[What this task involves]: For the records below, tally every line that has the word "ribbon" and reply with the number alone.

[Data extract]:
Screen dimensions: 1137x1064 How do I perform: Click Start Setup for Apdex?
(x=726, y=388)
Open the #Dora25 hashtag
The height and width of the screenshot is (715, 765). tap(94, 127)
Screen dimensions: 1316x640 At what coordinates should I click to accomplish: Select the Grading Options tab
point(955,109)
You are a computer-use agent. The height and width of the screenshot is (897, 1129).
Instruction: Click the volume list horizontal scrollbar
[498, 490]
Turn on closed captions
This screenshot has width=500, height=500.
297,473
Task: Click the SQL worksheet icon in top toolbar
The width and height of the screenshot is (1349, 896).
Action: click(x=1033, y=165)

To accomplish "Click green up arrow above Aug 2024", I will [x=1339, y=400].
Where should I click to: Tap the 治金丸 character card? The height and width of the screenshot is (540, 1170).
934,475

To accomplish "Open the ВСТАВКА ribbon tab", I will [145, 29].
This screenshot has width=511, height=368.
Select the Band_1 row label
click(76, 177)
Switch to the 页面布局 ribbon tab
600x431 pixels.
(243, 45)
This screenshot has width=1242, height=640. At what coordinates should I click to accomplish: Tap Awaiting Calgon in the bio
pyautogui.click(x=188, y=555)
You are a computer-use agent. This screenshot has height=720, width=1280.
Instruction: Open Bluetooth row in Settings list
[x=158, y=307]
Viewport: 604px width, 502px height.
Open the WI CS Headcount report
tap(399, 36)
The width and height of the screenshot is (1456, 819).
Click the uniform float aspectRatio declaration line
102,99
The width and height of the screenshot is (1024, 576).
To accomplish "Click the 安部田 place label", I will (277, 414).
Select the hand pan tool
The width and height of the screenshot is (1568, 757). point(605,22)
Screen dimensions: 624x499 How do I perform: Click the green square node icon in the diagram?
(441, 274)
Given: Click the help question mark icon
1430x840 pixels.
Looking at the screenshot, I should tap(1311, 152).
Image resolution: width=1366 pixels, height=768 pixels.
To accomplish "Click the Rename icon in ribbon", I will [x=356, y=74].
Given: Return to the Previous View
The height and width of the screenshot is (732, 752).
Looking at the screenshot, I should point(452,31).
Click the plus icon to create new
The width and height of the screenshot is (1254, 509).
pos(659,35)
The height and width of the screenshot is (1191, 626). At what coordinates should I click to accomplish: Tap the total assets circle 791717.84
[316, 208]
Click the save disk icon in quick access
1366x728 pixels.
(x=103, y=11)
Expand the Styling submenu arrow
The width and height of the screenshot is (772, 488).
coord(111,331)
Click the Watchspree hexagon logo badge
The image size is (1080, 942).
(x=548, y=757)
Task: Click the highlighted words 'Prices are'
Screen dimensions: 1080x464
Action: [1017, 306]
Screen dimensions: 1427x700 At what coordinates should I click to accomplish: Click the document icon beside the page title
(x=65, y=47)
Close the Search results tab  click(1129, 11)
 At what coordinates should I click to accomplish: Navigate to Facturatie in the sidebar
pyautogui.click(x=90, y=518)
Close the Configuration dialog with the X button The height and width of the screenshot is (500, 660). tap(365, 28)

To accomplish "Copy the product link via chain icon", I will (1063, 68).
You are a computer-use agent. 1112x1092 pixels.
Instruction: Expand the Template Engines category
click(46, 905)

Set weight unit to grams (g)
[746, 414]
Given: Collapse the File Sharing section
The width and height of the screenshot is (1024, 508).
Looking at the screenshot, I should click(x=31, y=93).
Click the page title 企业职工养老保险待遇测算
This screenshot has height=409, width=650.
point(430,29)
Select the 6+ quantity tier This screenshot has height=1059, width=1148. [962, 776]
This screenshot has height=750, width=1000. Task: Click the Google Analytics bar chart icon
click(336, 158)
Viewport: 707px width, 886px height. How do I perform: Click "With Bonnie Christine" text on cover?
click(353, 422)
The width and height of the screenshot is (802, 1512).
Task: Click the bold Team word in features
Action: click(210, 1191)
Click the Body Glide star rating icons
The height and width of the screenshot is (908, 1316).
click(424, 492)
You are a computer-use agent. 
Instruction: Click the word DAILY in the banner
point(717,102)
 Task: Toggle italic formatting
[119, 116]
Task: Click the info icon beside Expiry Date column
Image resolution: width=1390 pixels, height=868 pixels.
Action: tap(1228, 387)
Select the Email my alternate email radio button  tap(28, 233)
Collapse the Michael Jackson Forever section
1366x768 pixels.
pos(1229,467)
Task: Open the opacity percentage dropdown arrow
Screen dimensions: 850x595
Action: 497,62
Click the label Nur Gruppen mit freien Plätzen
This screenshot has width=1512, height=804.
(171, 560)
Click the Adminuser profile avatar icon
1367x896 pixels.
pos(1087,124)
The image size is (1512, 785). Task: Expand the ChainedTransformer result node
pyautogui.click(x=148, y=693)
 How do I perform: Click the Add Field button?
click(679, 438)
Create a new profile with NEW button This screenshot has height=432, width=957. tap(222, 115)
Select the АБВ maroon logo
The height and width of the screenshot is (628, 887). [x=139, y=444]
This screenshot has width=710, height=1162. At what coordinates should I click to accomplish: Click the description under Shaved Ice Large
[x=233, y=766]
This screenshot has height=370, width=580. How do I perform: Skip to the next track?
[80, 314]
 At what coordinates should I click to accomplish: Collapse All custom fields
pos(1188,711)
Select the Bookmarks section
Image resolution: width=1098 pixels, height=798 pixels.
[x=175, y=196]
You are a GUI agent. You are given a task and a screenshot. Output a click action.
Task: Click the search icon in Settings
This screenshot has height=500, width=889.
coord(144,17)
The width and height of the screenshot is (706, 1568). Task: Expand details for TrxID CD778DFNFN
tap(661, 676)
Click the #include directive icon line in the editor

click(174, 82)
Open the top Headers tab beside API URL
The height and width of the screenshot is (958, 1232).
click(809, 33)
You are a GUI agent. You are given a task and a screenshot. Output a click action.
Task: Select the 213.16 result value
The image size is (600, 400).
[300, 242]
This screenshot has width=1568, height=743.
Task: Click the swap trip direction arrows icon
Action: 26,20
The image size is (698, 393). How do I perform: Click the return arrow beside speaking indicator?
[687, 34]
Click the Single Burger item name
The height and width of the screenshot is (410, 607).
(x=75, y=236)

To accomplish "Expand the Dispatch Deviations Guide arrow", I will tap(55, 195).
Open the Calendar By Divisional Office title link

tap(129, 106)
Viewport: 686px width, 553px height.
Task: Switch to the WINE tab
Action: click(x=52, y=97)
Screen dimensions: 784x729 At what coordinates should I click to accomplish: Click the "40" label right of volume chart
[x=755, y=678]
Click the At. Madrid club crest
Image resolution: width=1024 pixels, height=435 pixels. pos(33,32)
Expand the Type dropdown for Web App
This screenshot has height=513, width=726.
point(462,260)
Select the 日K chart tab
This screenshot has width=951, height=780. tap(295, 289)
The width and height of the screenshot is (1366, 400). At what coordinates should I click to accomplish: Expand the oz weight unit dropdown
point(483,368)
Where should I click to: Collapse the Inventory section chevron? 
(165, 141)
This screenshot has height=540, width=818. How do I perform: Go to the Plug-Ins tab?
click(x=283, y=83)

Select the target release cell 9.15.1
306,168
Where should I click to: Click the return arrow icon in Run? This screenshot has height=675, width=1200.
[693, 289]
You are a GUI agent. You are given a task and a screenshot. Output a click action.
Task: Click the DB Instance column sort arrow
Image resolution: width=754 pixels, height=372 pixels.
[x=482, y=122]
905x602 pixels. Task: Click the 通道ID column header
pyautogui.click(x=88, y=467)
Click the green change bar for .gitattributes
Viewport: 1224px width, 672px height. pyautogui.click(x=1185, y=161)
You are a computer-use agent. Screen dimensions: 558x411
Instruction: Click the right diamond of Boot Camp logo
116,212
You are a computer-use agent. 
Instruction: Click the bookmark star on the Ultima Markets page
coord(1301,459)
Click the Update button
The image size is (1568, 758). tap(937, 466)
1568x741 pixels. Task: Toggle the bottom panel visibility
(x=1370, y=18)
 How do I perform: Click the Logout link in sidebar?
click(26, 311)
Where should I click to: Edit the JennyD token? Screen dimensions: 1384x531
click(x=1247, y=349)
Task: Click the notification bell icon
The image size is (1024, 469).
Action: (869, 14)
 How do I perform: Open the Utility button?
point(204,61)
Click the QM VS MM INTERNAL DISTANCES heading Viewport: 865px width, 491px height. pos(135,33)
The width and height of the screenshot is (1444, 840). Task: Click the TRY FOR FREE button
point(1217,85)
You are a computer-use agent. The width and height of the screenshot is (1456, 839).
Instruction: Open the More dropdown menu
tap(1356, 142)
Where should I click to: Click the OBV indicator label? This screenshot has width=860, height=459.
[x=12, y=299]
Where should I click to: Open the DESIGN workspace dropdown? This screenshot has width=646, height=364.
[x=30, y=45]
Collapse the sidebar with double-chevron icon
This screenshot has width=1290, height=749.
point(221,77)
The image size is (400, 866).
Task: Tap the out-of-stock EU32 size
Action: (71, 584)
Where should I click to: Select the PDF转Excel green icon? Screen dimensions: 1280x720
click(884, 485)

[Answer section]: 3